That doesn't apply to art, good taste is the enemy of creativity, and rules are even worse for it. There's a reason we don't have good composers, in the past all the learning was done by the time composers were in their early teen years and they were then free to let go creatively, then with experience, continued to improve organically.

I don't know how old OP is but 'rules' shouldn't be in your mind unless you're a child.


----------



## Bwv 1080

millionrainbows said:


> ...not less you want your IV chord to be major, as in "Black Magic Woman," "Greensleeves," and countless other songs. You need to put down that dusty old book and listen.
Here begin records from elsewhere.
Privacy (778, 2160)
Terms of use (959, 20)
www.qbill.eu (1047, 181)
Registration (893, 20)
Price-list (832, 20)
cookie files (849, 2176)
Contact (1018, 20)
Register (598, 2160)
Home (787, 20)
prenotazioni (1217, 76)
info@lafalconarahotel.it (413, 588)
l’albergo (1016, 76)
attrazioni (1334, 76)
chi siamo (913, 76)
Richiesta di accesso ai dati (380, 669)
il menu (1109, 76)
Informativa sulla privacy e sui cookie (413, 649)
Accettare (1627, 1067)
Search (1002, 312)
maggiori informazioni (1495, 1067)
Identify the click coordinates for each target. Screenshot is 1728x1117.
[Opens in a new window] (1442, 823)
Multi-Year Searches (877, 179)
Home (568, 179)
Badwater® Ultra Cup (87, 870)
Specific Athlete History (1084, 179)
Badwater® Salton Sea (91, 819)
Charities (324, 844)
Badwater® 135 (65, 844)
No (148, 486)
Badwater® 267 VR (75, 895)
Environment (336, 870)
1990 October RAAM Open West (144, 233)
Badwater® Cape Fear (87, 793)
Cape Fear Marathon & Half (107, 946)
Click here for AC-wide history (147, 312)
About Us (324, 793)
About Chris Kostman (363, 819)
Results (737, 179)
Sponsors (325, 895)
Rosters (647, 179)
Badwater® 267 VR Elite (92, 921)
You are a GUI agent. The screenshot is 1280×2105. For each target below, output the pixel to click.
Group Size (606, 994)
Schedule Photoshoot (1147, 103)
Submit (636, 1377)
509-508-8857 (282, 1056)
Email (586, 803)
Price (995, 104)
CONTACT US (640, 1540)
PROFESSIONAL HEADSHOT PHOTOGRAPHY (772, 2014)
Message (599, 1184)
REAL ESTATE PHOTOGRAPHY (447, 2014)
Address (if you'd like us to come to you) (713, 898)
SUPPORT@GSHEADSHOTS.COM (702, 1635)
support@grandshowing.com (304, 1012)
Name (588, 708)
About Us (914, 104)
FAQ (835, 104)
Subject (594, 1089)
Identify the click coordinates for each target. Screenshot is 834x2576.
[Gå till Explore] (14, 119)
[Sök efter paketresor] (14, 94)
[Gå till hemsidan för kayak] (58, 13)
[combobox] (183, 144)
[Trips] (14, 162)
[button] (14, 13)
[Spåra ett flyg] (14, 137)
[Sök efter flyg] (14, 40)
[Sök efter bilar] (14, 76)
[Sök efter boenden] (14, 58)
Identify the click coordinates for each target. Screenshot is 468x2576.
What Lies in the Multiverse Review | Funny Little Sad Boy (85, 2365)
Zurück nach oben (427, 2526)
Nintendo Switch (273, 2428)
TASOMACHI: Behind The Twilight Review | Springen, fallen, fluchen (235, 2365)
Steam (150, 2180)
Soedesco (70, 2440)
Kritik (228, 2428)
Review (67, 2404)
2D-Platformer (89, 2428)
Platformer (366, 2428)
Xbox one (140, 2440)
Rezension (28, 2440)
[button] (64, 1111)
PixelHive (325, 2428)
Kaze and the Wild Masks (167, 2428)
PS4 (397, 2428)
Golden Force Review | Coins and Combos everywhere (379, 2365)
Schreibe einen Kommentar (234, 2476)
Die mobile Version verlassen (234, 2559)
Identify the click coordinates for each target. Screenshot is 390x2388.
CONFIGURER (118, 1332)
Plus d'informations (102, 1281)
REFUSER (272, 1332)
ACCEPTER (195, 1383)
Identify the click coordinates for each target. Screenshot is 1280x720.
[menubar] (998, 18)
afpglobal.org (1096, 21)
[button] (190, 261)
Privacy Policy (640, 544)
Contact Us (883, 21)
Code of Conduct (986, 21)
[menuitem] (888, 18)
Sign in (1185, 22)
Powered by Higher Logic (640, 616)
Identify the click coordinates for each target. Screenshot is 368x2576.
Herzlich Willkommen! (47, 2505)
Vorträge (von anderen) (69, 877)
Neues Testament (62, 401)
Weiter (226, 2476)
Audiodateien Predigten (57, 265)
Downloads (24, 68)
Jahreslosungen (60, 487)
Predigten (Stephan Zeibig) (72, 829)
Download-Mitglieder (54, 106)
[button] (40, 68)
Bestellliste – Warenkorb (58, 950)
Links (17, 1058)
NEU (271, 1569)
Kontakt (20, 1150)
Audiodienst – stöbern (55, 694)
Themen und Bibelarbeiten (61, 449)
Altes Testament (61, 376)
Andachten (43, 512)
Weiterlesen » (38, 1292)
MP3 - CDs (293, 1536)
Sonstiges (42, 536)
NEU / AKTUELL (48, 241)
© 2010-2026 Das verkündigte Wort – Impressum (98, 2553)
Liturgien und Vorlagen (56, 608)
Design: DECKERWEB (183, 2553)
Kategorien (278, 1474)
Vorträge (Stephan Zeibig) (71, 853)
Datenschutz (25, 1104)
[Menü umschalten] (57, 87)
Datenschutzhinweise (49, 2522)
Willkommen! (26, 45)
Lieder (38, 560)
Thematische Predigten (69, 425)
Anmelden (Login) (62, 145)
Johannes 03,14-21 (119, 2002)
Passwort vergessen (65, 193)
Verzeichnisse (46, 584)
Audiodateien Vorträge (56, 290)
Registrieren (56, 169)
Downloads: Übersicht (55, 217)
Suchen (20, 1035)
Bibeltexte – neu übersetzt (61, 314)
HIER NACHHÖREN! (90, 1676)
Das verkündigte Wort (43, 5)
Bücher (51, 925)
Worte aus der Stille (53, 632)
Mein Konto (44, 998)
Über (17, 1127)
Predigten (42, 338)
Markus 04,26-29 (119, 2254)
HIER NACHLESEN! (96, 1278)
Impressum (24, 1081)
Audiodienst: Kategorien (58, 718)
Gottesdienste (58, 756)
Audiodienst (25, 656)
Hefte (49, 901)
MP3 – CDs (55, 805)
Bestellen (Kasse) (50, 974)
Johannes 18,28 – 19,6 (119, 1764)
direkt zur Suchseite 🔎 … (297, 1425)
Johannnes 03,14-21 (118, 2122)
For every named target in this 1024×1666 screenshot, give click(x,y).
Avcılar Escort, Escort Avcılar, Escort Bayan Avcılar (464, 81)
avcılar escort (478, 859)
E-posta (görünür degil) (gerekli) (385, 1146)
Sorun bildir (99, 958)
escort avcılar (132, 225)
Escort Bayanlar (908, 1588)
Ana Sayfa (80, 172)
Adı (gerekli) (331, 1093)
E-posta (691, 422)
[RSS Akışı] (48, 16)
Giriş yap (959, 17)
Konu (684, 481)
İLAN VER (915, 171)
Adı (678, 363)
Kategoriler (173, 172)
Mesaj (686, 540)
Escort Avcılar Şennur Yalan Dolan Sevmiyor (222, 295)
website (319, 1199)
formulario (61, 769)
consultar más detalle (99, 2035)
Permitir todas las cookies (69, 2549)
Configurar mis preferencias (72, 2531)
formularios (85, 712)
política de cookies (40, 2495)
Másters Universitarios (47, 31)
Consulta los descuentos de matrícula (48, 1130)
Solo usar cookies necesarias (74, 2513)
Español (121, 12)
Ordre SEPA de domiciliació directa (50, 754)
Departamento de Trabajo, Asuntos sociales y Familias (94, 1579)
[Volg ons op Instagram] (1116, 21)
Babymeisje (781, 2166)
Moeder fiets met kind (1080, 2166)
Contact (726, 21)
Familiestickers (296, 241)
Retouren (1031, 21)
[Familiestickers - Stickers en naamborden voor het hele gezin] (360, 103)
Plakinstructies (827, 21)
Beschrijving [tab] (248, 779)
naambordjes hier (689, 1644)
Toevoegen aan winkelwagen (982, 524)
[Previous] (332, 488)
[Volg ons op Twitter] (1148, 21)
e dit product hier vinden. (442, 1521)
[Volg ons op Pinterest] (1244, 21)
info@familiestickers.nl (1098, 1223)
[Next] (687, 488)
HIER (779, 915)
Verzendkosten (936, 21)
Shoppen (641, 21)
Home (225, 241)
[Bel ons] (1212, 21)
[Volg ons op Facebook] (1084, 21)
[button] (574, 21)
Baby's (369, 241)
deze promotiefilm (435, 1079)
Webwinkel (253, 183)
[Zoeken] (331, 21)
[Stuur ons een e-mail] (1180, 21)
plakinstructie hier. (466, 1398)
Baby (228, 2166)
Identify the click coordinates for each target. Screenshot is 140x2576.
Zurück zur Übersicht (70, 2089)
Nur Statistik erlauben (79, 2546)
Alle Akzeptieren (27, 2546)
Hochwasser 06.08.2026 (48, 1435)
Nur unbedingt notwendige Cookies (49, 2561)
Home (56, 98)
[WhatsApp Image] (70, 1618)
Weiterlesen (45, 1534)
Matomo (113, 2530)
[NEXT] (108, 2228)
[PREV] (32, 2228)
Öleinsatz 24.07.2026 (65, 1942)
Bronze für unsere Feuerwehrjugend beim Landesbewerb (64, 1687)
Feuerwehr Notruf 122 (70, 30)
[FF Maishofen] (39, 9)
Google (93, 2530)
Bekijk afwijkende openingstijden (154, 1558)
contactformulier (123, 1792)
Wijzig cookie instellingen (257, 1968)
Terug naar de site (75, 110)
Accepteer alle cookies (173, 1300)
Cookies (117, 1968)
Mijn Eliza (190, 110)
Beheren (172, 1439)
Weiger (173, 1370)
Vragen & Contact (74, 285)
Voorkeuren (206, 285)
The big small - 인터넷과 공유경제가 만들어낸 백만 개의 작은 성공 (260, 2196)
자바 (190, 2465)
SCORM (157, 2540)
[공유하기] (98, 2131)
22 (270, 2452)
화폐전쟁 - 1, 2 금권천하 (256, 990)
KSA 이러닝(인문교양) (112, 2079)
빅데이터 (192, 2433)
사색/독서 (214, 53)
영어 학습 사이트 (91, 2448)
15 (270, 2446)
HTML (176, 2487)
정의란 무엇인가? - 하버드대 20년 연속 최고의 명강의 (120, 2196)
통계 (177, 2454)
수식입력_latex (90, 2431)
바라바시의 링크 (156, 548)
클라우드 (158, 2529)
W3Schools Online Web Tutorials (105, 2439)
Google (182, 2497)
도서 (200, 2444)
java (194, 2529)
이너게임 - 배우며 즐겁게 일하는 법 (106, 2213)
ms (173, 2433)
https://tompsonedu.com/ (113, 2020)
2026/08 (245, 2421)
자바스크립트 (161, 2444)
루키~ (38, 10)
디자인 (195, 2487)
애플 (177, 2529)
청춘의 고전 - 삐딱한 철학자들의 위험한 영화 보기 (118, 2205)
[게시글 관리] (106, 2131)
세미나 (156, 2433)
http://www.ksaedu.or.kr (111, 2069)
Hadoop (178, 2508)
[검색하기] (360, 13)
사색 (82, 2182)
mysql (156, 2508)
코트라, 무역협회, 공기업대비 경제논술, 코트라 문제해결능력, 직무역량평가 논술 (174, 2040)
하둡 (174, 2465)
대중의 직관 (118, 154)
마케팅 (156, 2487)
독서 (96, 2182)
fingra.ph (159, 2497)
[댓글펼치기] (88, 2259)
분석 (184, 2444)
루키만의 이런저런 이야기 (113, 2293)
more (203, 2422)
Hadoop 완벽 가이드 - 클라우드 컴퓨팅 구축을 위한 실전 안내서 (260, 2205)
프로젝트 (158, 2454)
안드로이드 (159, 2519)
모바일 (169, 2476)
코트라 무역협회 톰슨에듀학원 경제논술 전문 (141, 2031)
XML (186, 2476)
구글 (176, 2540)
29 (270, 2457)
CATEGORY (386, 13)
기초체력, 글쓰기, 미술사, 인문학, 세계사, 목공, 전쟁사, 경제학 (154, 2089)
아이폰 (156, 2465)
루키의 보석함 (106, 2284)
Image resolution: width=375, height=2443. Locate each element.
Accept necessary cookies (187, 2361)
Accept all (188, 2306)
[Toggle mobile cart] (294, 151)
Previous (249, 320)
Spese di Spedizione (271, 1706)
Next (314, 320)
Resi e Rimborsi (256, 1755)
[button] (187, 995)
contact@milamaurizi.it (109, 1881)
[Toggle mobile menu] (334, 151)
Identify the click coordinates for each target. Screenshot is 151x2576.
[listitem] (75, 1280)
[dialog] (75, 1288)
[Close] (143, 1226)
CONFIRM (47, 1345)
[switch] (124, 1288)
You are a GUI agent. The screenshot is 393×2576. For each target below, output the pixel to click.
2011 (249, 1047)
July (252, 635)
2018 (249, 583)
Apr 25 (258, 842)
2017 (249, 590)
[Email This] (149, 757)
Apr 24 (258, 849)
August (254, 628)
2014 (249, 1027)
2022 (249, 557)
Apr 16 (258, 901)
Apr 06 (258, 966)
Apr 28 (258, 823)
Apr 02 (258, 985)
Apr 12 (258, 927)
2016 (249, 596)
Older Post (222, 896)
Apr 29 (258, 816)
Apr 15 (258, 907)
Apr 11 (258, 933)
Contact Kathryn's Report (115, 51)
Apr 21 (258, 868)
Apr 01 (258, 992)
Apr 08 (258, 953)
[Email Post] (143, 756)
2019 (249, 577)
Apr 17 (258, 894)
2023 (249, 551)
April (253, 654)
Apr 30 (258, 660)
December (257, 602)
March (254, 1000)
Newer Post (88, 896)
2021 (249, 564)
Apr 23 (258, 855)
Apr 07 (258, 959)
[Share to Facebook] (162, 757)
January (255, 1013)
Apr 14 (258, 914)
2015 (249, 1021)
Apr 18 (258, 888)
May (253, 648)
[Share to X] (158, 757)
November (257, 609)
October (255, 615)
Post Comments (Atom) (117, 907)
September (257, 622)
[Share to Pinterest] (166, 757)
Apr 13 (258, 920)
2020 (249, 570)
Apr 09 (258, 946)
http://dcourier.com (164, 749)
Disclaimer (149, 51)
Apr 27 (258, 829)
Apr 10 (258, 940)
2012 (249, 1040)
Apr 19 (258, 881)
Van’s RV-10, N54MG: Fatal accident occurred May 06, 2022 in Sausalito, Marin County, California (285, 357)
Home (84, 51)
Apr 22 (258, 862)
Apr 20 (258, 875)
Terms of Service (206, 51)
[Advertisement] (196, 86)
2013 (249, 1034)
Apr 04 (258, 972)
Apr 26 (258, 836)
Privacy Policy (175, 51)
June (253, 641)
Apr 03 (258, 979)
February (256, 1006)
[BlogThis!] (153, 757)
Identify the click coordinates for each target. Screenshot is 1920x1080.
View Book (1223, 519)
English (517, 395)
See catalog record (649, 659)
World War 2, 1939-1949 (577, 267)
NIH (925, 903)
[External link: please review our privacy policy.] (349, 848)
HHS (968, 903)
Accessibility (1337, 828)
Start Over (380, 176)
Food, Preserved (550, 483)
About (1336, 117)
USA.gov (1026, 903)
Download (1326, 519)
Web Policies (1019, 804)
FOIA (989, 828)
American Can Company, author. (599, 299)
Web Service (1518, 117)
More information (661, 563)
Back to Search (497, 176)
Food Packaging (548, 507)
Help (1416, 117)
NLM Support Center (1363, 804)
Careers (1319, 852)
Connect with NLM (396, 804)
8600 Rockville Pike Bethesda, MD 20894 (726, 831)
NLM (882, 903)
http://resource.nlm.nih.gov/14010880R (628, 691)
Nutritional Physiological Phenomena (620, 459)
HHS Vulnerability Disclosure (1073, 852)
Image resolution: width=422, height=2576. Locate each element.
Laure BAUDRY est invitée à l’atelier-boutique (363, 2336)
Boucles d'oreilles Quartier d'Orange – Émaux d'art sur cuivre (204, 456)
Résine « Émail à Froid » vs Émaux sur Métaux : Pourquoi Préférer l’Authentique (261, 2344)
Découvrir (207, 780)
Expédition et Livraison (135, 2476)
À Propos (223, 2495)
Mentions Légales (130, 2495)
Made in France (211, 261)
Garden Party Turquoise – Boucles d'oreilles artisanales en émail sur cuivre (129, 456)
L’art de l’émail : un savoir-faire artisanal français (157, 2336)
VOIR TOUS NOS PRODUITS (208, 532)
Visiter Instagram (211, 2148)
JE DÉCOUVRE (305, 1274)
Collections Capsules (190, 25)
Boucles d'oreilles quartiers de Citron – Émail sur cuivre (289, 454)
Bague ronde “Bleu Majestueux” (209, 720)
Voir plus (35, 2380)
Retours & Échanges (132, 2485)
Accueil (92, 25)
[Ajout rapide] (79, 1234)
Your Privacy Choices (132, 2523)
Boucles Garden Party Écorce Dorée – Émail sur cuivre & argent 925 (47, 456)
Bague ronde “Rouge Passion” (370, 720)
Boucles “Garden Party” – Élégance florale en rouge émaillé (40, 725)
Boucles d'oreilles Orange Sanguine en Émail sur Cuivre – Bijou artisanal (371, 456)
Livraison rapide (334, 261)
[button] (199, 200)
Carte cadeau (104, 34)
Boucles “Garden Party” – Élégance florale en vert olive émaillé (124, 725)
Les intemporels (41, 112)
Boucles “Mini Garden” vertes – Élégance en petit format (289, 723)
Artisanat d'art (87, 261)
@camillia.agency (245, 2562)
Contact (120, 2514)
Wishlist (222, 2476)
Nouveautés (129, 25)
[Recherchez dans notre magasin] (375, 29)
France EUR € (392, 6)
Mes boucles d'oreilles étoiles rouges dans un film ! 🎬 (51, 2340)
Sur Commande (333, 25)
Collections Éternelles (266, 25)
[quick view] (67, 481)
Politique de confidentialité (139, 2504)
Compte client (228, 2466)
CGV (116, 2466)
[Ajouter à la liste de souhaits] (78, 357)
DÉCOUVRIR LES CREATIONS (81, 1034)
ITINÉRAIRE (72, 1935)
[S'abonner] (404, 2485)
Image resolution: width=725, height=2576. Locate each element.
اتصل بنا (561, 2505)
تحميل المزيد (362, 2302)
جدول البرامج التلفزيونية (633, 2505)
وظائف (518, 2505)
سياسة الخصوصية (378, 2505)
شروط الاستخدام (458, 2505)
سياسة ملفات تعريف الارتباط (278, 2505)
Neither is CP harmony and both lean on the Dorian mode


----------



## 1996D

It's actually strange that I find myself singing this tune because good counterpoint, overall structure, and craftsmanship are lacking in contemporary music just as much as anything, but lately the anemic creativity has been blatant. To the point where it should be stressed and encouraged more than order; it's essential to revive a dying art.


----------



## EdwardBast

level82rat said:


> What specific implications? And an important distinction isnt that you should ALWAYS follow the rules, but that you should be aware of why the rules exist and what happens if you don't follow them. Then it is up to your discretion whether following or breaking the rules will work better.


Your initial impulse is much better than what you are saying here. It's much better to understand the principles behind the "rules" than it is to follow a list by rote, and you were exactly right to ask about principles. So, let's derive some principles, shall we? Below is a four part realization in the key of A minor for every instance Sessions lists, followed by an explanation for those I can explain. If you just want the conclusion, the things you need to remember, see the bold bit at the bottom.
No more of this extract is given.